I expected that my exchange year would widen my world laterally between Germany and the States by banishing monsters of German and American stereotypes. That was the full extent of my expectation. Looking back, I realize the actual experience overwhelmed my preconceptions. It transformed me, the average American teenager, into a global citizen by stretching me vertically, diagonally, and by expanding my chest like helium fills a balloon. Germany and Germans were only part of my year, a beginning that blossomed into much more. I met Italian, Australian, Indonesian, Chinese, Mexican exchange students. At school I learned Spanish and Dutch. At the Red Cross, I become friends with mentally retarded adults. With a vibrant new environment, I recreated myself. I conquered my monsters—prejudices against housewives, mentally-retarded adults, the French, and Muslims. My Muslim-prejudice monster lived and died especially quietly.

Before my exchange year I barely blinked when I heard “Muslim” caustically spat out.

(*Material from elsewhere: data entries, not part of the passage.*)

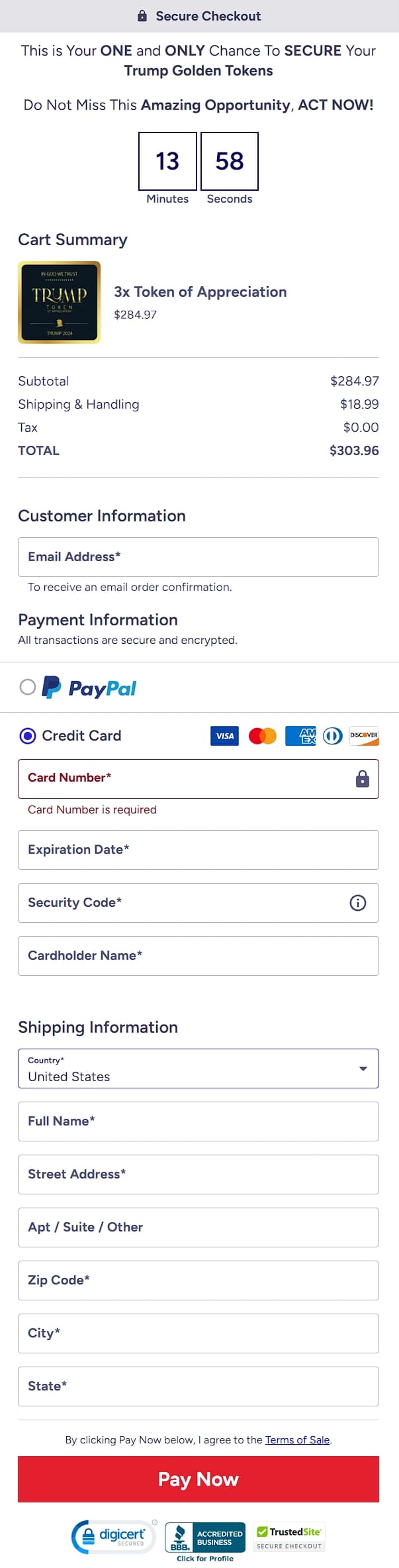Click the info icon beside Security Code
This screenshot has width=399, height=1568.
click(357, 902)
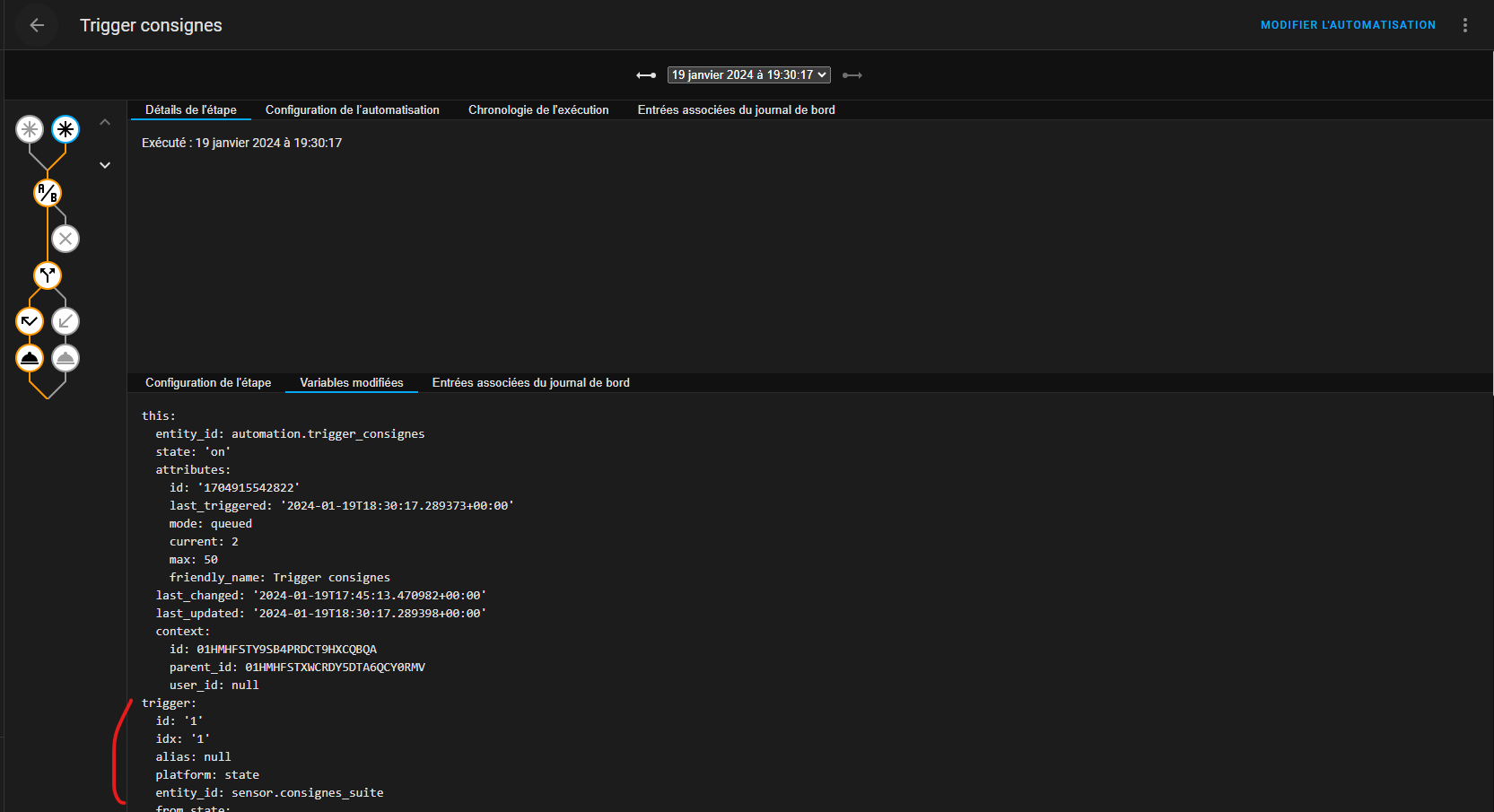The width and height of the screenshot is (1494, 812).
Task: Click MODIFIER L'AUTOMATISATION
Action: pyautogui.click(x=1348, y=24)
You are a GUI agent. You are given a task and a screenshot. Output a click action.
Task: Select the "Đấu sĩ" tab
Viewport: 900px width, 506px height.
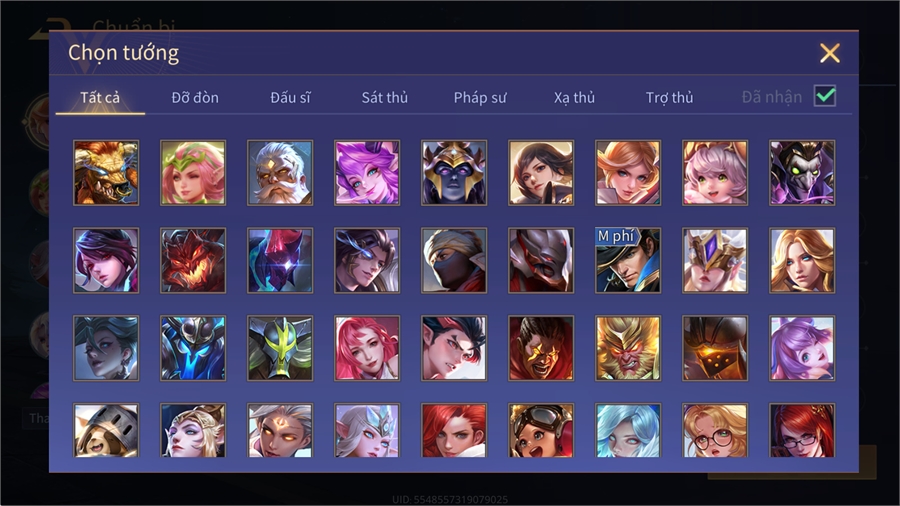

I didn’t condone prejudice; I just didn’t feel that anti-Muslim tensions affected me. Living in a neighborhood of majority, mainstream America vacuum-sealed me from minority issues. On top of that, society seemed to condone prejudice against Islam. The labels became “Islamic militants” and “Muslim terrorists” as if the religion and destruction were intimately tied together. Of course, I knew in my head that “Muslim” did not equal “terrorist.” But I didn’t understand that in my heart because I never defined Muslim by experience. Then I met Kiki.

She was like a fairy—that’s the only way to describe her. Less than five feet tall, Indonesian, long black hair, dark skin and a dark mole on her right cheek, and her Islam. Kiki carried her religion eloquently: just a white head scarf in her pocket. She wrapped her black hair in white five times each day to pray. I felt that she knew her God and loved Him. More than that though, I knew Kiki. She lived just a train stop away from me. We took the train together to AFS meetings. Then we walked to the Haus der Jugend, sometimes making a detour for ice cream and a chat with the Italian owner. After the meeting, all the exchange students wandered the city, embracing the night and loving Germany. Gradually, we broke off in twos and threes to take trains back to our host families. Kiki and I took the same train at 10:27—but usually we missed it. So we went for more ice cream or hot chocolate while we waited for the next train at 10:57. Or we would sit on the platform and sing John Mayer songs. Kiki loved John Mayer, but no Germans knew him. She relished our sing-alongs. Running through the halls of my high school. Screaming at the top of my lungs.

Quietly, I became friends with my first Muslim. It was a revolution. Suddenly Muslim ceased to be a group of those radical terrorists and suicide bombers that the media portrayed. Muslim became Kiki. The Indonesian fairy humanized my definition of the minority.
In the flight back home, I had one less monster to carry. My suitcases—even though they bulged with Milchschockolade and Gummibaeren—were lighter somehow. The exchange experience sent me home emptier, freer—and fearless.

Before, I was a little girl, scared of the dark and frightened by the monsters that lurked there. I believed them when they told me to keep out of strange places full of strange people. The world terrified me. Then AFS pushed me right into the middle of strange places and gagged my monsters. I met the world. I listened to my own voice and the garble of strangeness surrounding me. I learned to understand the language, culture, and myself. I fell in love with the exhilaration of the experience. Now I am fearless. I dare to embrace the wider world without monsters crowding around to whisper lies in my ears.